29 June 2020

Cyber attacks on food producers are growing, the potential risks are crippling

The high levels of automation that maintain food and beverage manufacturing efficiency and enable fast processing that retains the quality of the ingredients make the industry an appealing target to cyber criminals, as the recent ransomware attack on Lion’s beverage manufacturing operations on 9 June 2020 demonstrates. Here are some of the factors food producers should be aware of.

“In the last decade we have seen major advances in technology that is being used by the food and beverage production industry,” says Stephen Elms, National Head – Food Production at Gallagher.

“Today’s fully automated factories and smarter warehouses allow producers to manage and ship their stock more efficiently.

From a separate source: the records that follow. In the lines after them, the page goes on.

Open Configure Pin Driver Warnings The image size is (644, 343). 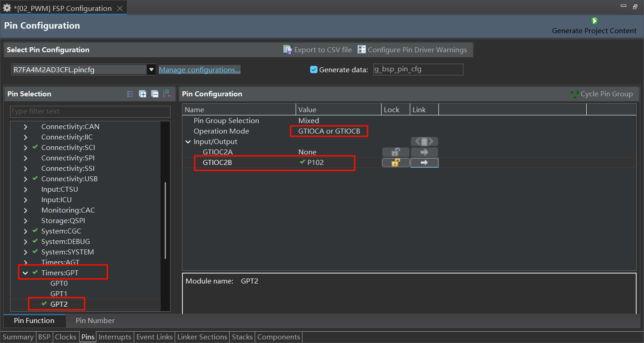tap(412, 50)
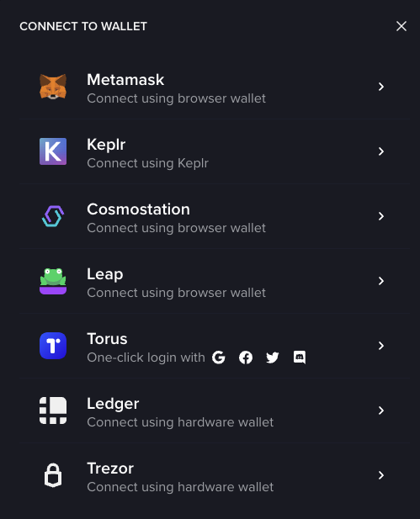Click the Cosmostation logo icon

(x=53, y=216)
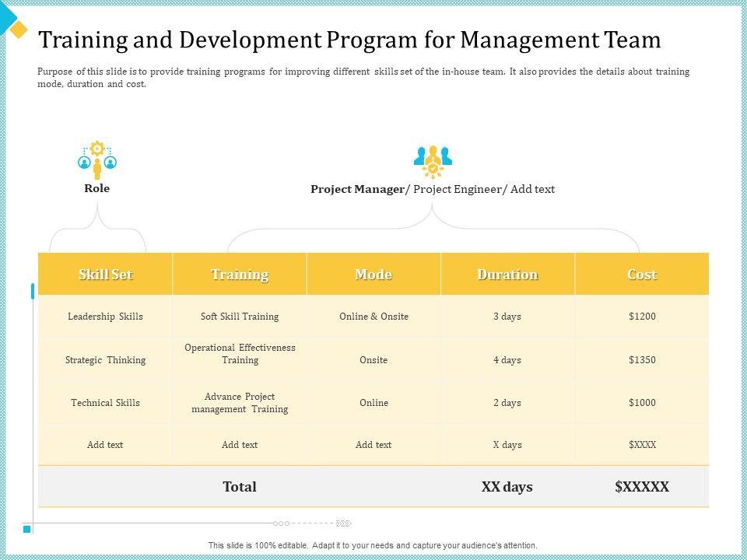This screenshot has height=560, width=747.
Task: Click the $XXXXX total cost value
Action: [642, 487]
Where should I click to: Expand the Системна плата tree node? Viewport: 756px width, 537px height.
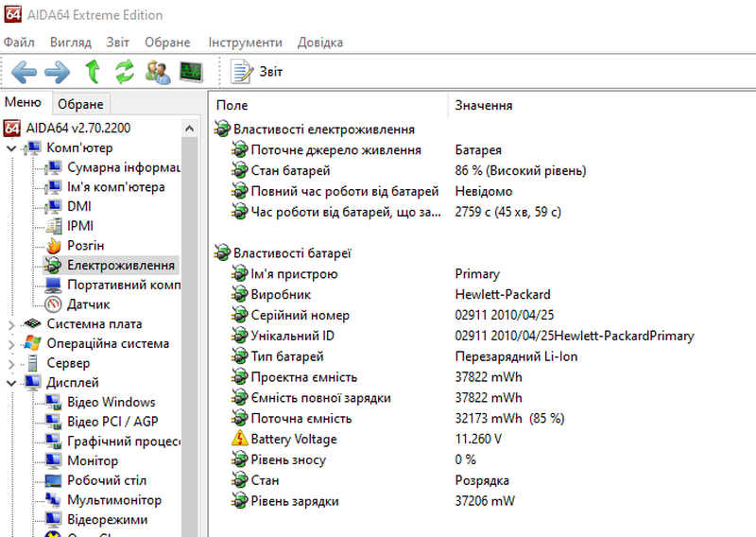(x=11, y=324)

While these changes do have many positive benefits, they also carry a significant cyber risk.”

The connectivity required by this advanced technology means food production systems present a vulnerable attack surface for cyber criminals, especially as industry operators often don’t recognise this emerging risk.

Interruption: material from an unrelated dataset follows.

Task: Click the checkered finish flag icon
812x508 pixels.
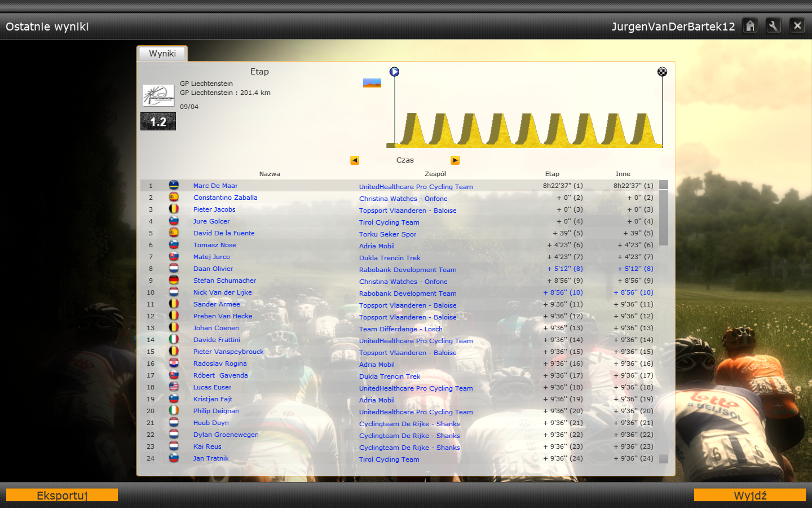Action: (662, 72)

Many are unaware that in recent times food and beverage sectors are more commonly attacked than banking and financial firms, according to the 2019 Trustwave Global Security Report report, while new research by the University of Minnesota has identified that the industry is under growing threat from cyber criminals.

Potential risks from cyber attacks

The University of Minnesota research states that the potential consequences of an attack on the industrial control systems used in the food industry include

  • contaminated food that threatens public health
  • physical harm to workers
  • destroyed equipment
  • environmental damage
  • massive financial losses for companies.


15June-food beverage cyber risk_blog article_600x300

Areas of concern for food production businesses

Apart from the risk of tainted products and recipe tampering, cyber-related disruptions to production in the fast-moving food industry have the potential to impact the entire supply chain, with serious legal and reputational implications for the victim of a cyber attack.

“It’s not uncommon for food producers to have large, distribution/automatic retrieval-type warehouses that utilise automation and robotics. If a food producer does suffer a cyber attack it could cripple their business immeasurably.”

Stephen Elms, Gallagher National Head – Food Production

The Lion incident, which closed down some areas of its operations, has been identified as a ransomware attack. Ransomware, malware that blocks an organisation's access to their computer system unless a ransom is paid, has increased globally by more than 97% in the past two years.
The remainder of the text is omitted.